A pílula completa 50 anos, mas parabéns ficam para as mulheres que a utilizam.
Simone de Beauvoir, escritora francesa, lançou em 1949 o livro: O Segundo Sexo. Abordou as dimensões da condição feminina, ou seja: a vida sexual, social política e psicológica. É possível dizer que esta publicação foi o marco inaugural do debate sobre a situação da mulher frente ao mundo.

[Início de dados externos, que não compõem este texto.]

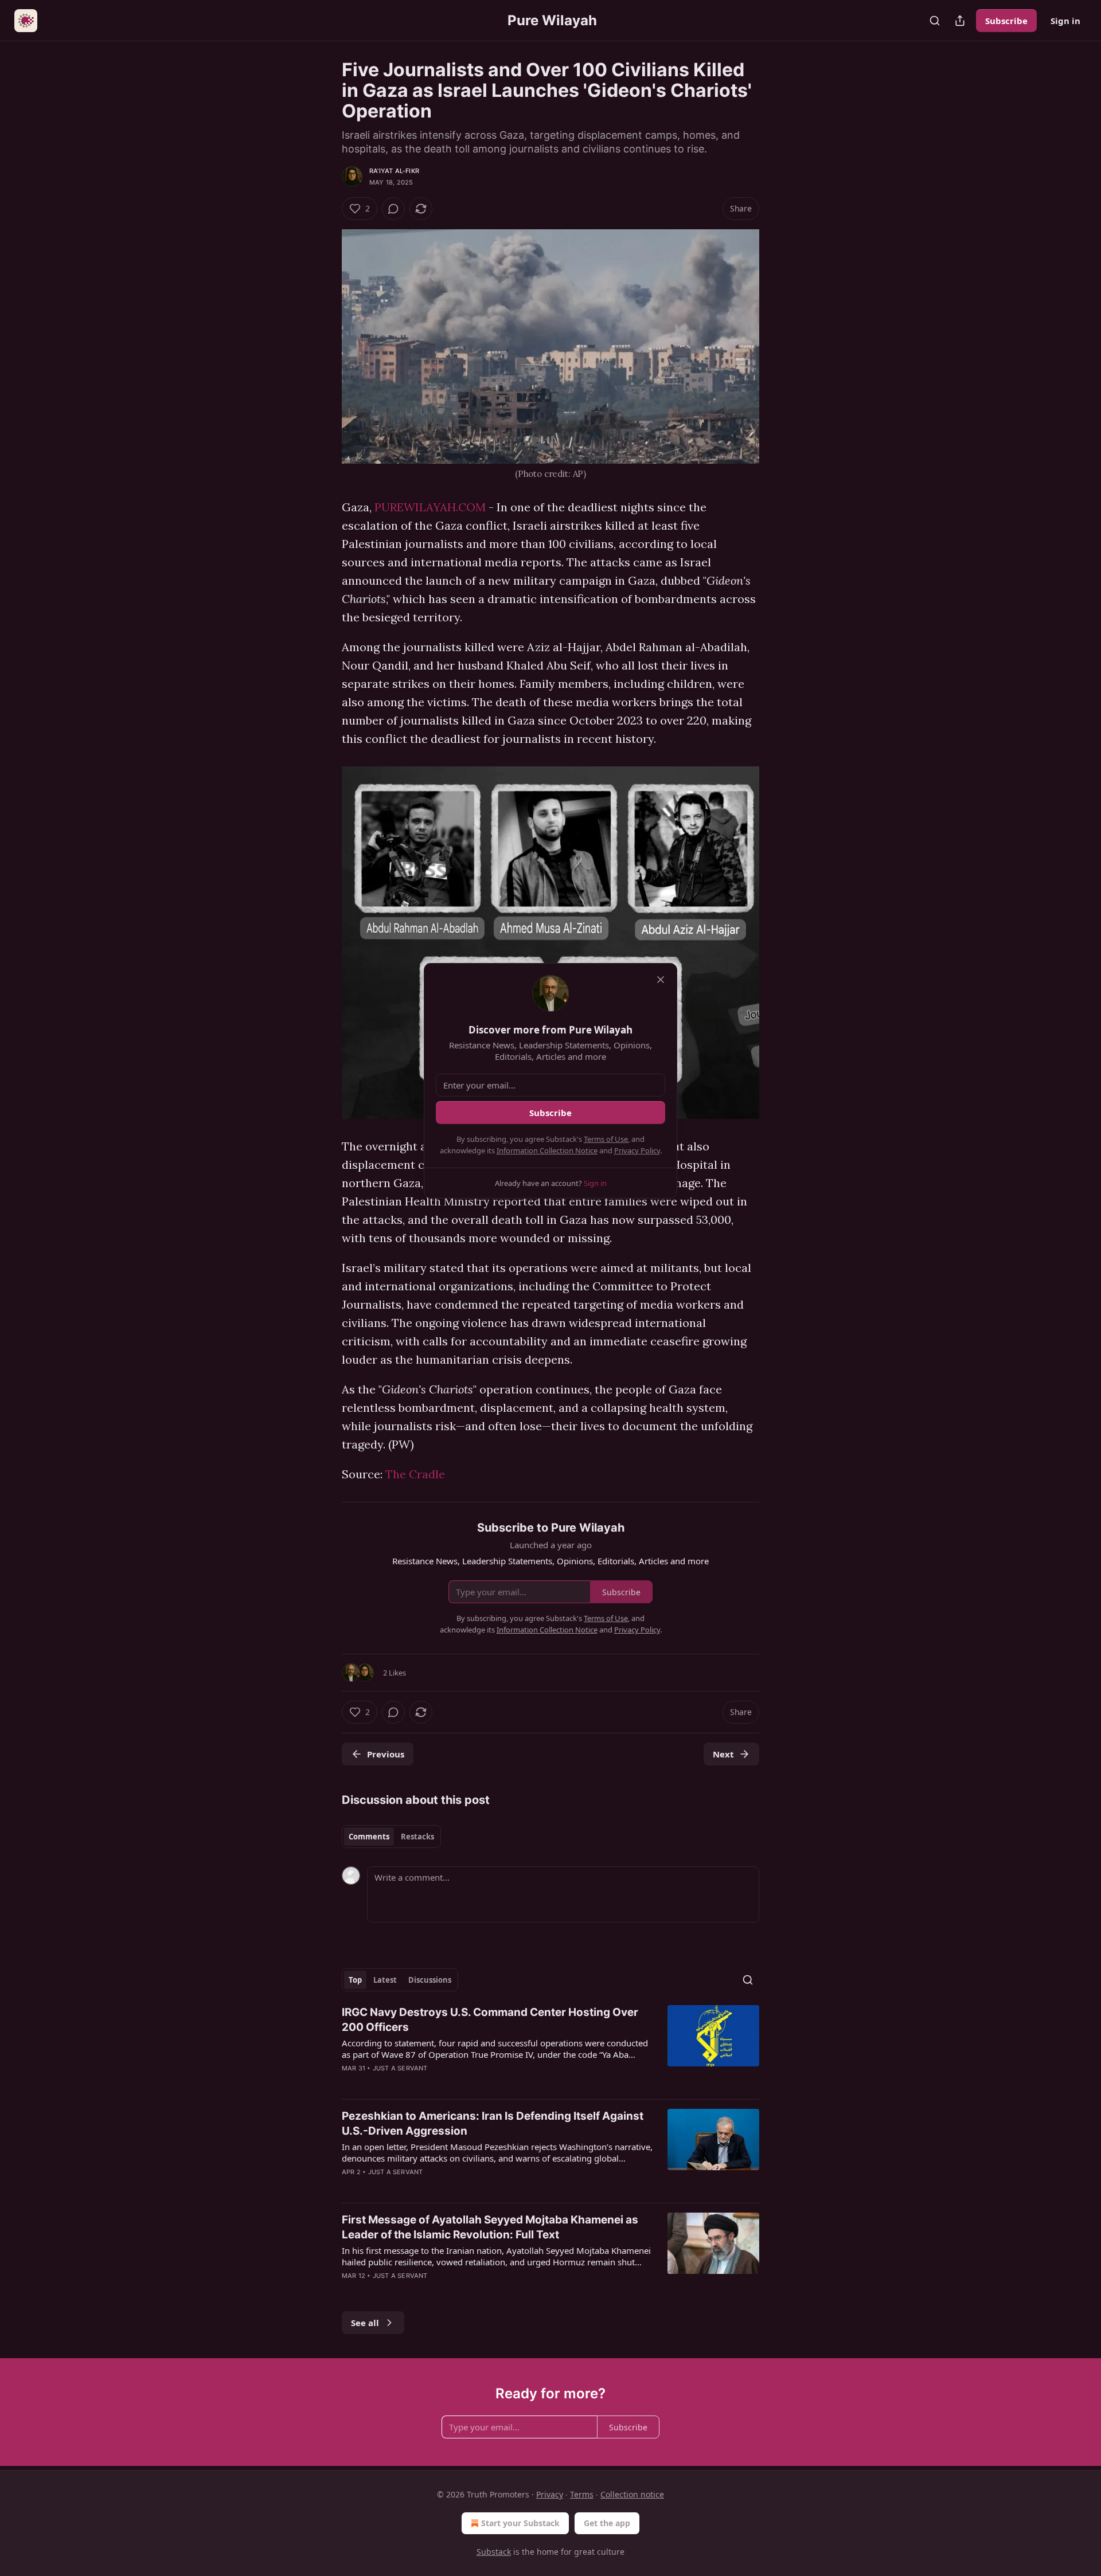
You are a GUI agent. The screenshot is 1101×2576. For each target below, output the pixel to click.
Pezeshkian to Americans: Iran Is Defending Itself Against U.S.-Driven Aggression (492, 2123)
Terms (582, 2494)
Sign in (1065, 20)
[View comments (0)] (393, 208)
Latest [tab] (385, 1980)
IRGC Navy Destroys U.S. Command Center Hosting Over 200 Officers (490, 2020)
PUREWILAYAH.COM (430, 507)
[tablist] (391, 1836)
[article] (550, 2047)
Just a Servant (400, 2068)
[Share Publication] (959, 20)
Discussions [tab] (429, 1980)
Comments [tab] (369, 1836)
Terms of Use (606, 1139)
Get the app (607, 2523)
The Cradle (415, 1474)
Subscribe (1006, 20)
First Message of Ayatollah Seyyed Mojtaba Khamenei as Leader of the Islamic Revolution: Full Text (490, 2227)
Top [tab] (355, 1980)
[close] (660, 979)
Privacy (549, 2494)
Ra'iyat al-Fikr (394, 171)
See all (365, 2322)
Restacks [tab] (417, 1836)
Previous (385, 1754)
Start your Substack (520, 2523)
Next (723, 1754)
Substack (494, 2551)
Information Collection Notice (547, 1150)
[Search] (934, 20)
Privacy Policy (637, 1150)
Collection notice (632, 2494)
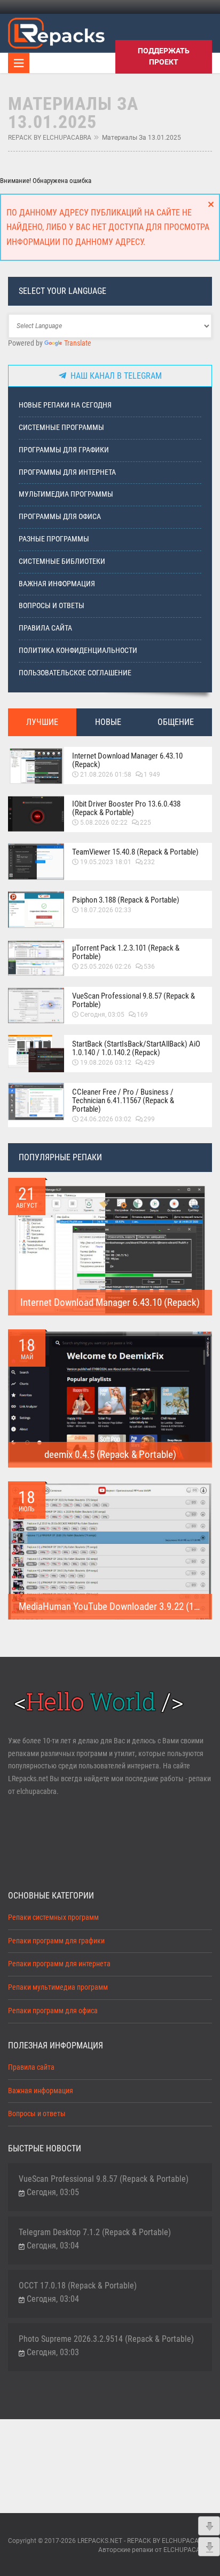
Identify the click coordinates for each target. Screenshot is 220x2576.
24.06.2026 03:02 (105, 1119)
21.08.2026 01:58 (105, 774)
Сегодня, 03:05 (102, 1014)
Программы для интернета (67, 472)
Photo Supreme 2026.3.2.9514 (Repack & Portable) (106, 2339)
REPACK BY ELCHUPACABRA (49, 137)
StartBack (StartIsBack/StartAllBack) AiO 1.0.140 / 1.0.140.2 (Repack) (136, 1048)
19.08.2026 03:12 (105, 1062)
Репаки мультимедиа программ (58, 1987)
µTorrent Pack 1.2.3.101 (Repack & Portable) (125, 952)
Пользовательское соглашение (75, 672)
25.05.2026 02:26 (105, 966)
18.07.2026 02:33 (105, 910)
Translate (77, 343)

Em 1960 com a chegada da pílula a turbulência foi grande, mas o benefício, indiscutível.
O ginecologista e obstetra, José Bento Souza, do Hospital Israelita Albert Einstein, de São Paulo diz que:” agora os efeitos colaterais são mínimos, e as vantagens, diversas : quem toma a pílula corre menos risco de desenvolver câncer de ovário, cistos ovarianos e uterinos, miomas e endometriose, que é considerada a maior causa de infertilidade em mulheres.”
Segundo a Organização Mundial de Saúde, a pílula anticoncepcional (usada para evitar a gravidez ) ainda é impedida , por crenças religiosas , falta de informação e mesmo falta de controle da mulher sobre seus direitos reprodutivos e sexuais. Nos anos 60, também era uma preocupação nos países desenvolvidos controlar a superpopulação global, que, temia-se, poderia desestabilizar sistemas políticos e sociais. Mas a pílula nunca foi realmente abraçada em países em desenvolvimento como forma de controle populacional.

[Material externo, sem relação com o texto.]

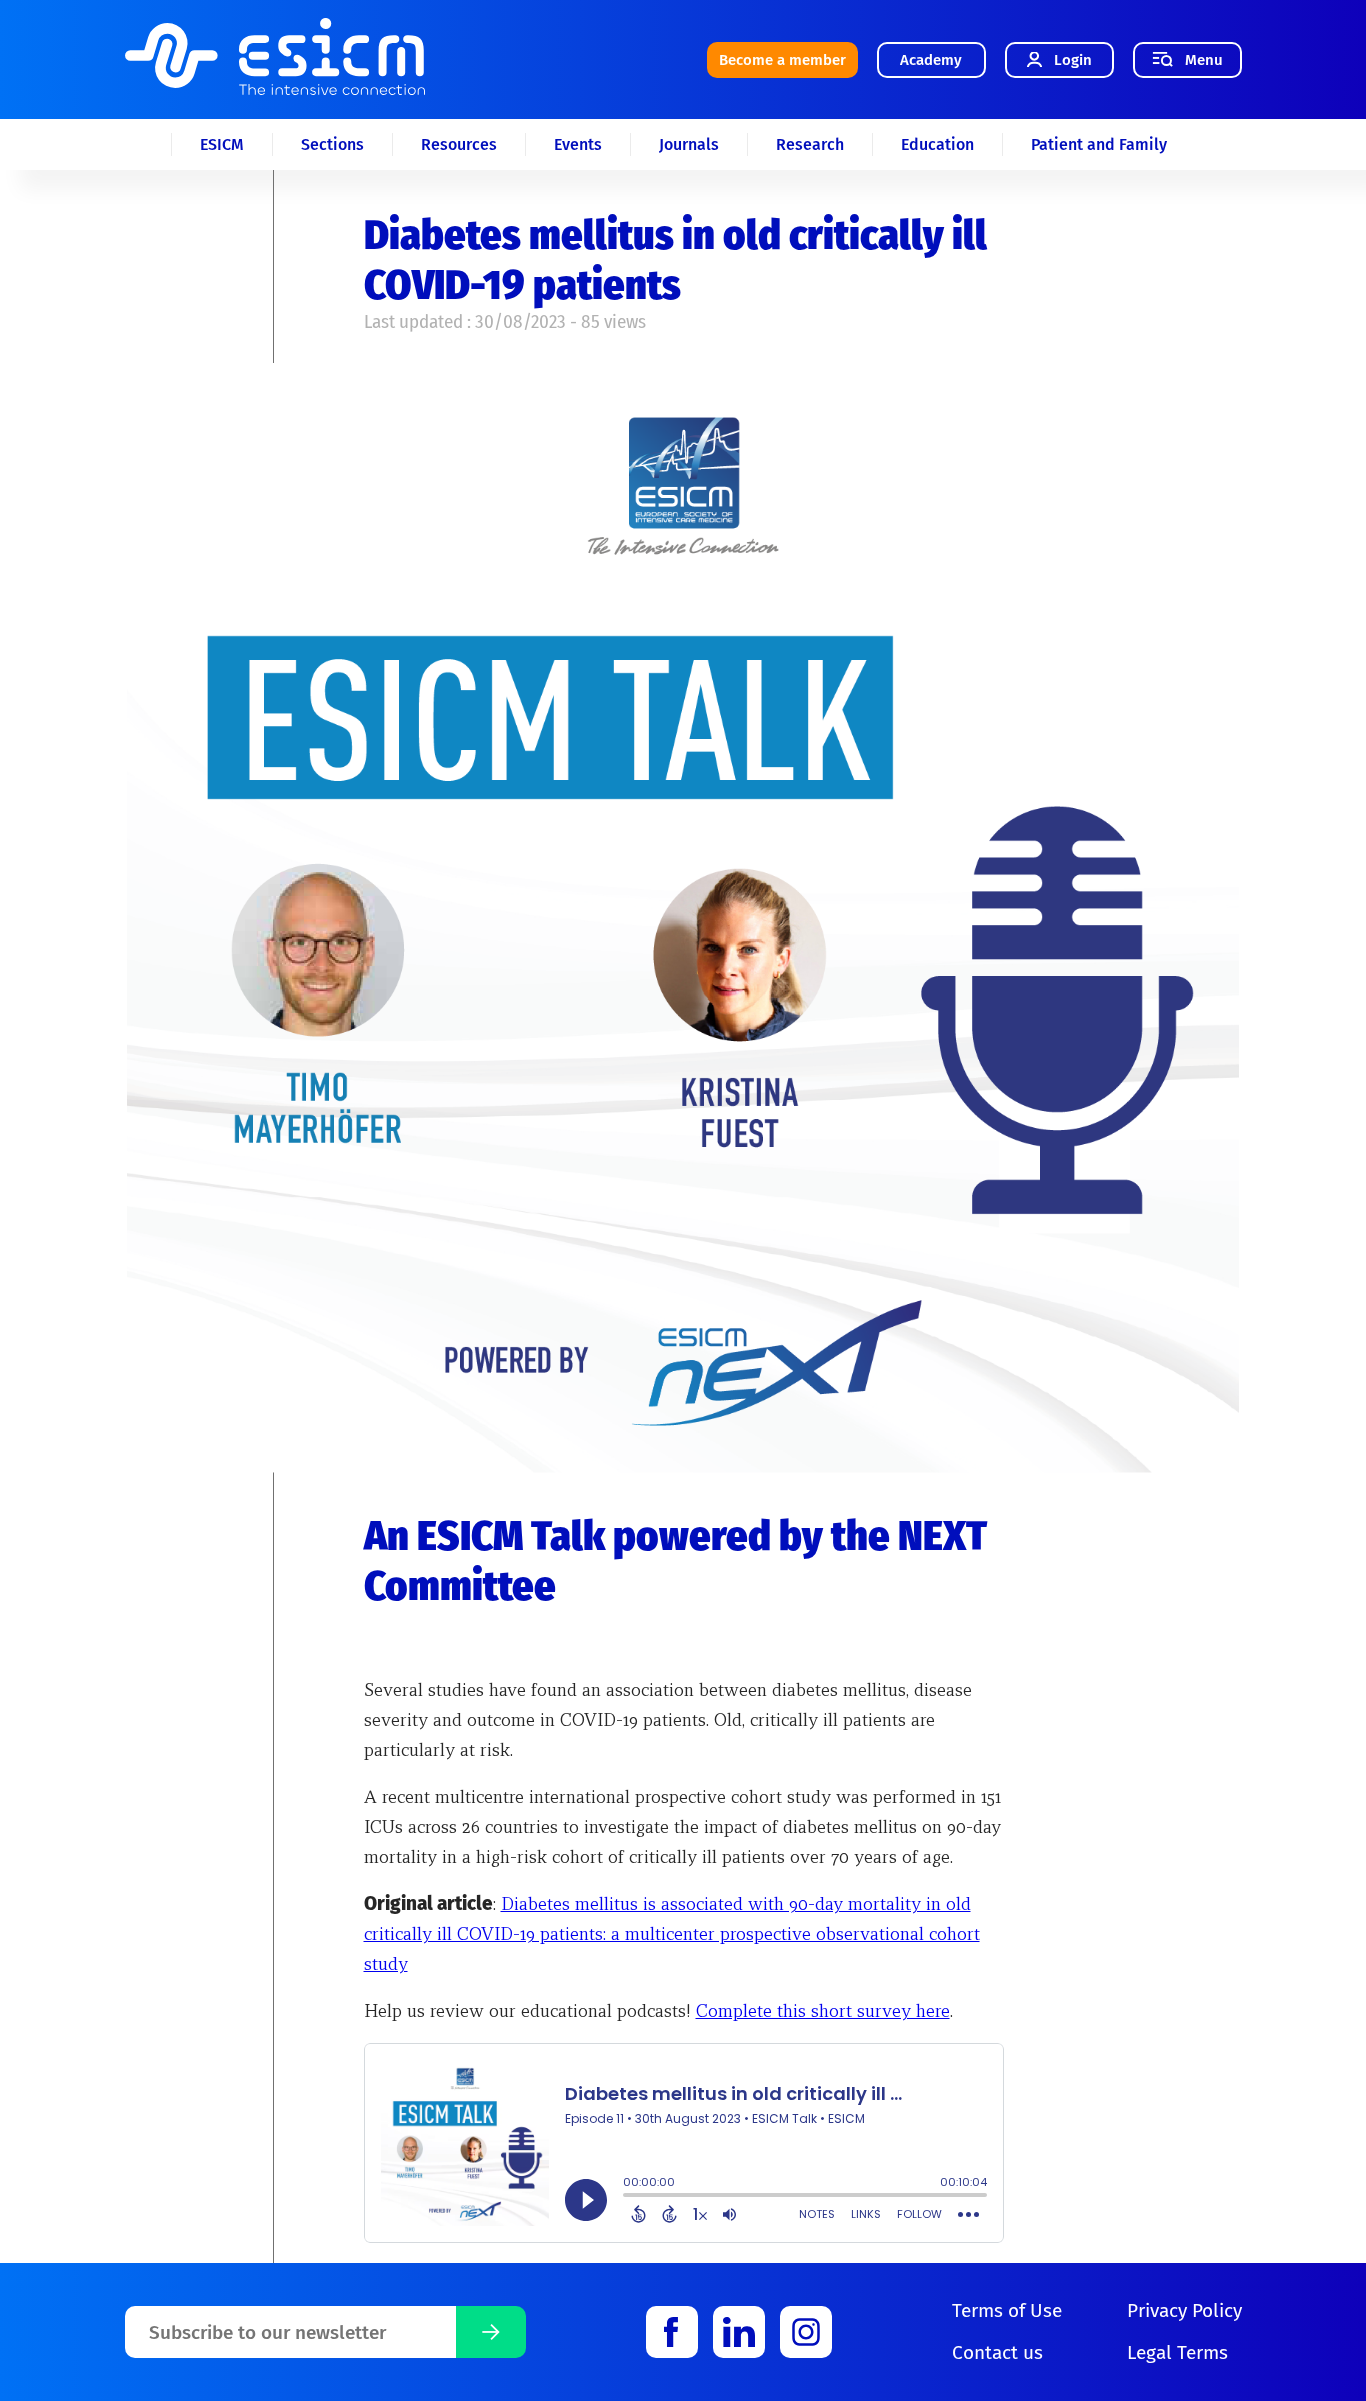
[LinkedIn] (739, 2332)
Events (578, 144)
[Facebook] (672, 2332)
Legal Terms (1177, 2352)
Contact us (997, 2352)
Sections (332, 144)
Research (810, 144)
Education (937, 144)
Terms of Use (1007, 2310)
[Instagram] (806, 2332)
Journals (689, 144)
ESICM (222, 144)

A pílula foi vista como responsável pela revolução sexual. Mas isso é um mito. Não é verdade, porque segundo historiadores a revolução sexual já se delineava nos anos 1950.
Foi vista também como responsável pelo movimento hippie.(que pregava o amor livre)

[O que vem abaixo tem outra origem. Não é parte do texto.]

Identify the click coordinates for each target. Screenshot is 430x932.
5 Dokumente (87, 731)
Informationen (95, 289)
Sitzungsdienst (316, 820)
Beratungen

Mas não se pode negar que a descoberta da pílula anticoncepcional foi, realmente, uma revolução em termos de , planejamento familiar e comportamento sexual.
Até pouco tempo atrás se atribuía à pílula o sucesso do movimento hippie, que pregava o amor livre.
Não existia método seguro, antes de 1960, que permitisse à mulher o poder de controlar sua fecundidade sem a colaboração ou mesmo conhecimento do parceiro.
1960, o cientista Gregory Pincus lança o contraceptivo oral nos Estados Unidos.
Já estamos em 2010 e mesmo depois de todo este tempo da descoberta da pílula anticoncepcional , ainda existem mulheres que não sabem fazer uso dela.
Mitos e Verdades
*Mito:O uso da pílula inibe a libido.
Verdade :O desejo sexual depende de vários fatores e o aspecto psicológico é considerado o mais relevante. Protegida contra a gravidez a mulher pode até melhorar seu desempenho sexual.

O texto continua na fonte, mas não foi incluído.